- CHALLENGE -
Answer these from the text below about the Argentine Institute of Radio Astronomy:
(a) In what year was the institute created?
(b) At what frequency do its two twin radio telescopes operate?
(c) What was the frequency of the solar interferometer installed at the University of Buenos Aires?

# START OF EXCERPT

The Argentine Institute of Radio Astronomy (IAR) was created in 1962 through an agreement between the scientific agencies CONICET and CIC, and the universities of La Plata (National University of La Plata) and Buenos Aires (University of Buenos Aires). Its functions are to promote and coordinate the research and technical development of radio astronomy in Argentina and to collaborate in the teaching and dissemination of astrophysics and related disciplines. The Institute continues its activities in the dependency of the National Council of Scientific and Technical Research (CONICET), the Commission of Scientific Research of the Province of Buenos Aires (CICPBA) and the National University of La Plata (UNLP). Its current director is Dr. Gustavo E. Romero and its deputy director, Dr. Jorge A. Combi.

The institute is a major center for astronomical research, technological development and technology transfer. Research topics include high-energy astrophysics and compact objects, gravitation and numerical relativity, interstellar medium, planetary science, pulsar astronomy, massive stars, and machine learning with application to signal processing. The IAR has two twin radio telescopes with 30-meter reflective dishes operating at 1420 MHz. In the 1960s, the Carnegie Institution of Washington (CIW) collaborated by sending parts of the first antenna, while the second antenna was entirely built at IAR. Over the years, a variety of receivers have been used in these instruments.

Historical facts

During 1957, the American astronomer Merle A. Tuve from the Carnegie Institution of Washington, motivated by the recent discoveries made by Harold Irving Ewen and Edward Mills Purcell at Harvard of the HI emission from the Galaxy, decided to extend the radio astronomical activity to the Southern Hemisphere. In order to accomplish this task, he visited the most important countries in South America, including Argentina, with the intention of building a regional radio observatory. Radio astronomy began in Argentina with the installation of an 86 MHz solar interferometer at the University of Buenos Aires, and the creation of the Commission for Astrophysics and Radio Astronomy (CAR).

# END OF EXCERPT
# START OF DATASET EXCERPT

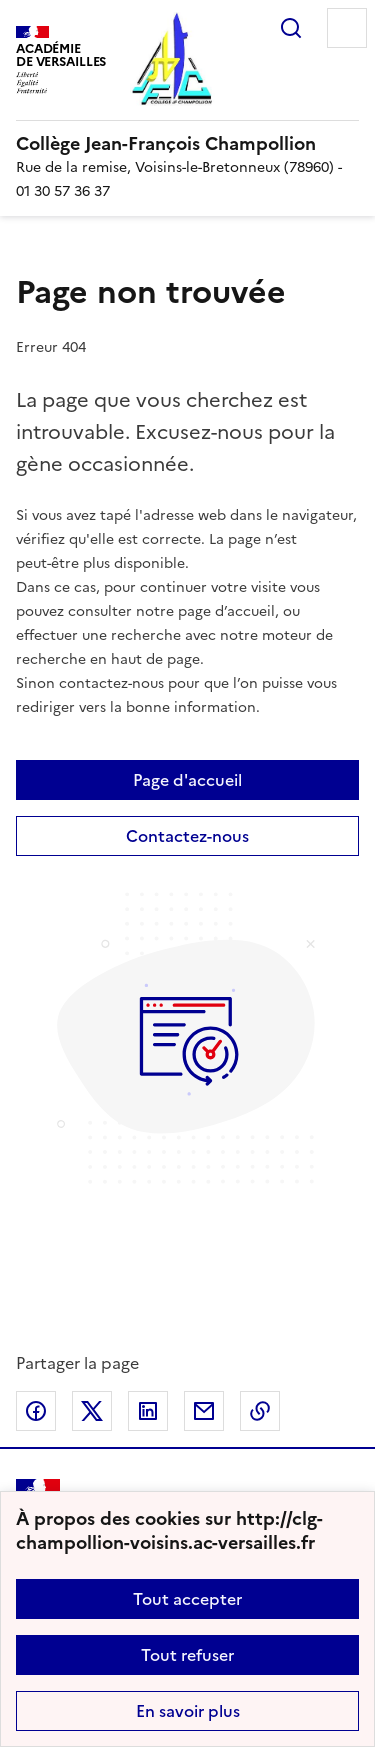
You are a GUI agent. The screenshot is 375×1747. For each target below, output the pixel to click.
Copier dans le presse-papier (260, 1411)
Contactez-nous (187, 836)
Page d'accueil (187, 780)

# END OF DATASET EXCERPT

- EXERCISE ANSWER -
(a) 1962
(b) 1420 MHz
(c) 86 MHz